Debo decir que durante muchos años descuidé a mis amigas. Dejé de frecuentarlas una vez que me casé con mi compañero de vida, fui madre y comencé a trabajar. Las extravié. ¿Para qué buscarlas? Pablo era mi todo: mi amigo, consejero, novio, compañero de aventuras, de viajes, de la vida diaria, mi amante. Nos divertíamos solos en donde fuera, en el cine, en un bar, en el campo, con amigos o en silencio, cada cual con un libro o viendo una serie de televisión entrelazados en el sillón de la recámara. Además, mis actividades como esposa y mamá, aunadas a mi vida profesional, me llenaban por completo.
Pasaron los años. Debido a la pandemia y al cáncer de Pablo, la complicidad entre los dos acrecentó y durante 27 meses formamos una cápsula. Sin embargo, cuando él dejó este plano y me sentía con la fortaleza de un molusco, mis amigas acudieron de inmediato a mi rescate para acogerme dentro de un tejido de sororidad que nada más ellas pueden formar. Cuánto me sorprendió encontrarme con compañeras que hacía 30, 40 o hasta 50 años no veía. ¡Cómo agradecerlo! Ahora me doy cuenta de que además de no haberme cobrado mi ausencia, me sostuvieron con su presencia, sus muestras de cariño, su paciencia y detalles, hasta convertirse en un mecanismo de supervivencia.
Las amigas de antaño son especiales, porque con ellas no hay que explicar nada, únicamente se requiere ponerse al día. Si por diversas circunstancias las dejamos de frecuentar, al paso de los años las reencontramos y sucede la magia: te saludas y conversas con tal familiaridad, que parece que la charla fue interrumpida el día anterior, frente a una taza de café o una copa de vino; como si el tiempo no hubiera transcurrido. Esas amigas que te conocen tan bien tienen la perspicacia de una madre para descubrir cómo estás y cómo te sientes sin que hayas abierto la boca.
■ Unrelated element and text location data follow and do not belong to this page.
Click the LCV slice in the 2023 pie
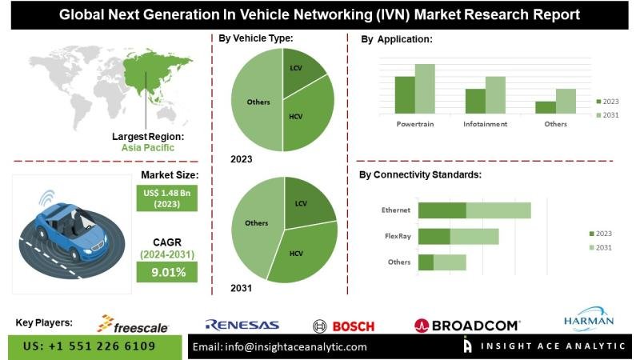click(303, 71)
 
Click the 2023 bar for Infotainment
click(475, 101)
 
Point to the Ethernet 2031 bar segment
click(498, 210)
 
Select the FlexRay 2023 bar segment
click(434, 237)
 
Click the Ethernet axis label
click(396, 210)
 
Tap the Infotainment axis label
click(485, 124)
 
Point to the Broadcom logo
click(467, 325)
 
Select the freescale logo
click(134, 324)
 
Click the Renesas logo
click(242, 325)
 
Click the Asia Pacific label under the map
click(147, 148)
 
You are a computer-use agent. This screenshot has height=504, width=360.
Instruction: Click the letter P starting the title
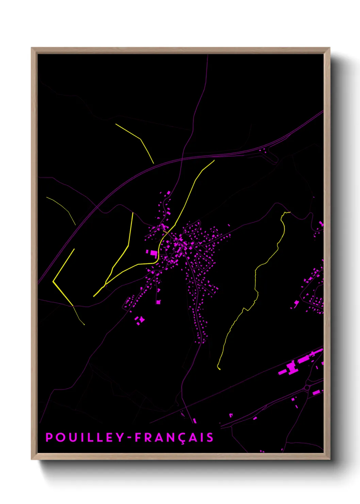(49, 437)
Son amistades con las que nos sentimos libres, pues nos conocemos tal y como éramos antes de aprender a crear y protegernos con máscaras, historias o poses para sentir aceptación.
Este fin de semana tuve un reencuentro con dos de estas amigas, que me hizo valorar y recordar que las reuniones periódicas con ellas son tan necesarias como dormir, hacer ejercicio o comer bien; que es importante no sólo nutrir la relación de pareja, sino otra de las facetas del amor que se expresa en la amistad. Toda la felicidad, salud y abundancia que experimentamos en la vida surge de la capacidad de amar y de ser amado. Es cuestión de recordarlo y redescubrirlo para procurar con mayor ímpetu las risas compartidas, la autenticidad y la apertura con la que nos hablamos o transmitimos nuestras historias de vida, sin importar si se trata de mostrar aspectos nuestros no tan luminosos de nuestro ser.
Cuánto se gozan esos momentos de plática y sobremesa en los que nace la libertad de expresarse y mostrar la vulnerabilidad, sin temor a ser juzgadas. El tiempo no cuenta, no hay competencia ni vanidad, sólo el tranquilo y honesto intercambio de pensares y sentires. El tema es lo de menos. Más allá de las palabras, lo importante es la calidad energética que subyace y alimenta la relación. Necesito a mis amigas. Quiero seguirlas necesitando.
Qué cierto es que una vez que pasan los momentos de crisis, te percatas de que siempre vienen cargados con algo bueno, ya sea que hayan servido para abrir nuestra conciencia o nos hayan hecho crecer y apreciar la valía de lo que antes dábamos por sentado. Todo en esta vida está sujeto a la impermanencia, tener amigas que te apoyan es un tesoro que hay que cultivar.